INGREDIENTS
- 1 (16-ounce) package cauliflower florets
- 1/4 cup finely grated parmesan cheese
- 2 tbsp olive oil
- freshly ground black pepper
Sauce:
- 1/2 cup heavy whipping cream
- 1 cup shredded cheddar cheese
- 2 ounces cream cheese, cut into small pieces
- 2 tsp dijon mustard
- 1/2 tsp table salt
- 1/2 tsp garlic powder
- 1/4 tsp cayenne
INSTRUCTIONS
- Preheat the oven to 400 F.
- If any cauliflower florets are on the larger side (> 2 inches), cut them into smaller florets.
- Prepare a baking sheet lined with foil.
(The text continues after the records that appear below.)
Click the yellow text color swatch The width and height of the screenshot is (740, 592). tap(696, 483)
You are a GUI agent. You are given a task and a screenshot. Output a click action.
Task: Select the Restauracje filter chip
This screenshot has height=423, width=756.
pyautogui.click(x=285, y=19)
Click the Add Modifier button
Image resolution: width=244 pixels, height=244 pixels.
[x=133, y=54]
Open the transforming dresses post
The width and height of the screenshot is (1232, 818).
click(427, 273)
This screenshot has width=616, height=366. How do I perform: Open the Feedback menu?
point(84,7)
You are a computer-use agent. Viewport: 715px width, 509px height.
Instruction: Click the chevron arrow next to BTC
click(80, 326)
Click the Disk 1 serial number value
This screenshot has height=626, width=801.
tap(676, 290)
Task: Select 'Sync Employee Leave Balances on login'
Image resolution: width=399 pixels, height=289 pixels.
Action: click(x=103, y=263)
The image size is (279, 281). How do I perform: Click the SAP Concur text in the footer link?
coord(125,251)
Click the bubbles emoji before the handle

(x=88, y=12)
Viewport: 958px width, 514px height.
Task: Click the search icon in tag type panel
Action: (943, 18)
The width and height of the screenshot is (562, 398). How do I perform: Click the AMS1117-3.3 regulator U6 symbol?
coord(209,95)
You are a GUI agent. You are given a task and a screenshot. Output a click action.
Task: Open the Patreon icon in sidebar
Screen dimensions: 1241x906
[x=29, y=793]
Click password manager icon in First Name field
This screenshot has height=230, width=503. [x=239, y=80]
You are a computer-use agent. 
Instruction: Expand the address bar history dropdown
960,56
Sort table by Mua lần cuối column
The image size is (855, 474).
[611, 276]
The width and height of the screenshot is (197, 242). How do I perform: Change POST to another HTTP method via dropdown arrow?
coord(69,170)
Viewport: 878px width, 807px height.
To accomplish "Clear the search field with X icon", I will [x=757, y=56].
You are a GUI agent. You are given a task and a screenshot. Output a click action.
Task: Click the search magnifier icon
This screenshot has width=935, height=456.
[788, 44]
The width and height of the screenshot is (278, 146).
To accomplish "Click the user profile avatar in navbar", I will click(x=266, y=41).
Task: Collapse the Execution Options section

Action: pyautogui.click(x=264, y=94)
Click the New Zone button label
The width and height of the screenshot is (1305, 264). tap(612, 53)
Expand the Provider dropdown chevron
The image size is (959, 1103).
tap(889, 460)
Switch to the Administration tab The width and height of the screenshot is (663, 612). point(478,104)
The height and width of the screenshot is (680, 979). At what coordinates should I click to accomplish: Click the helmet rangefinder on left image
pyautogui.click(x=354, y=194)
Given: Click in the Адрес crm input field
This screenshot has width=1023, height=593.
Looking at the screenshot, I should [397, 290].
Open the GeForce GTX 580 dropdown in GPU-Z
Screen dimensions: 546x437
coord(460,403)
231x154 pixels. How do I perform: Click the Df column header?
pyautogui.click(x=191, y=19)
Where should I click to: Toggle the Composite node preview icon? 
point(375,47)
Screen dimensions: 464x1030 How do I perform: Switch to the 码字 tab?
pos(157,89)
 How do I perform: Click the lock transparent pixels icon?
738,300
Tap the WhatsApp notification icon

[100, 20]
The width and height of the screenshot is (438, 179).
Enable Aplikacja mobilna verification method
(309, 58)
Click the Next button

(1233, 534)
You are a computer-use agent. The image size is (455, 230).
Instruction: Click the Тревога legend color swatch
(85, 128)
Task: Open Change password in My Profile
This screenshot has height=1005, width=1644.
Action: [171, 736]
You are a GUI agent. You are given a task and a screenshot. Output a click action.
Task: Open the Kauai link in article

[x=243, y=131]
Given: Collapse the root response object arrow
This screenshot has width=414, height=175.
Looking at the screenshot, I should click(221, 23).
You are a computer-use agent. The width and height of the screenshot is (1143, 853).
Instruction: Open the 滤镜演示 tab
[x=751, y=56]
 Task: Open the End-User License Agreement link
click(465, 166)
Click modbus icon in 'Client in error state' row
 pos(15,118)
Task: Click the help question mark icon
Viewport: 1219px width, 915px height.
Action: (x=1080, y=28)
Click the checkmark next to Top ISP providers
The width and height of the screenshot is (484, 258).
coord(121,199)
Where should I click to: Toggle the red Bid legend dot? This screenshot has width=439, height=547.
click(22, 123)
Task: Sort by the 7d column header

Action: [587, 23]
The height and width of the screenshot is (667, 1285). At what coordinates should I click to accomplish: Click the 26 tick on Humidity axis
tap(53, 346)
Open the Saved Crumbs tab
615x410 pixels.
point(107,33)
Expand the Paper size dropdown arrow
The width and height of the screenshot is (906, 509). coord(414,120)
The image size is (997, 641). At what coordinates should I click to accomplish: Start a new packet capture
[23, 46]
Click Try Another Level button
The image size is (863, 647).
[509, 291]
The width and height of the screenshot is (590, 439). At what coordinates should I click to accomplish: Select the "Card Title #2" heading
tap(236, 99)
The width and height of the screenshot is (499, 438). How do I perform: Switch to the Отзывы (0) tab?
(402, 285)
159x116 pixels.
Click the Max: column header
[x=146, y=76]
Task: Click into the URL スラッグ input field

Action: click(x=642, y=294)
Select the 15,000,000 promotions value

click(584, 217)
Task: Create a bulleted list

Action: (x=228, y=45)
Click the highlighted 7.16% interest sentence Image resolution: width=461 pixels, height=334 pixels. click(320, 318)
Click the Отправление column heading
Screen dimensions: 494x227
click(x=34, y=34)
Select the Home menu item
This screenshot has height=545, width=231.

Add olive oil and cauliflower florets to the baking sheet, mixing to coat the florets with oil and then spreading them out in a single layer.
- Bake at 400 F for 15 to 20 minutes, or until tender. While waiting for the cauliflower to bake, proceed to the next step to make the sauce.
- In a small saucepan, add all sauce ingredients. Heat for about 5 minutes over medium heat until melted and smooth, whisking frequently. Adjust the flame as needed, so that it doesn’t get hot enough to simmer. Keep warm over low heat while you wait for the cauliflower to bake.
- In a mixing bowl, toss roasted cauliflower with the sauce until well-coated.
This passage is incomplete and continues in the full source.